Transcript from The Heart Is a Lonely Hunter

Mary-Louise Parker: The town was in the middle of the deep South. The summers were long and the months of winter cold were very few. Nearly always the sky was a glassy, brilliant azure and the sun burned down riotously bright. Then the light, chill rains of November would come, and perhaps later there would be frost and some short months of cold. The winters were changeable, but the summers always were burning hot. The town was a fairly large one. On the main street there were several blocks of two- and three-story shops and business offices. But the largest buildings in the town were the factories, which employed a large percent¬age of the population. These cotton mills were big and flourish¬ing and most of the workers in the town were poor. Often in the faces along the streets there was the desperate look of hunger and of loneliness.

Alan Arkin: It’s about isolation and the desperate need for people to jump out of that situation.

Ethelbert Miller: It’s a book that in which is dealing with poverty as a theme: its poverty in the South. It’s a thing in terms of, how do we organize to improve our condition.

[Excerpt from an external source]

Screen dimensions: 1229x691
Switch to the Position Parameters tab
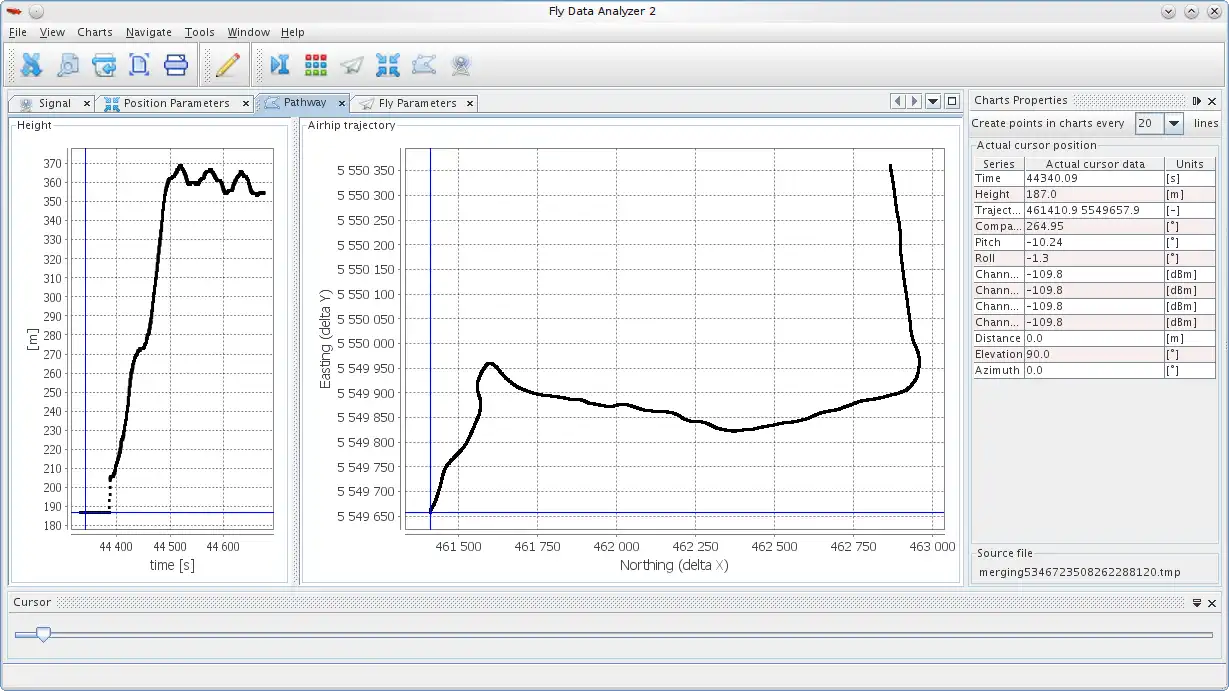pos(176,103)
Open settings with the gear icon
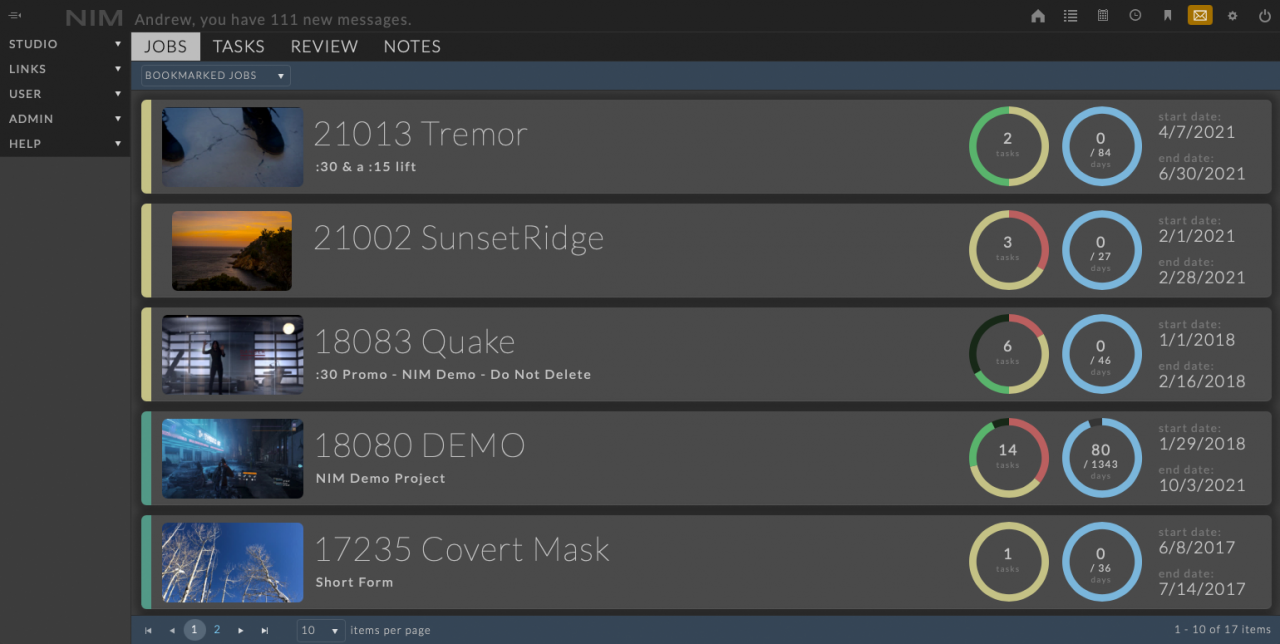Image resolution: width=1280 pixels, height=644 pixels. (1232, 16)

Blake Hazard: It takes the perspective of a number of different characters living in this small town in the south who are so isolated—not just from the rest of the world in the sense of being in a rural setting—but really from one another.

Jim White: It’s a character-driven novel with beautiful portraits, compassionate portraits of people who don’t normally get portrayed.

Edward Albee: The title describes it pretty well: the ultimate impossibility of really making complete contact with anybody, and you have to find it within yourself.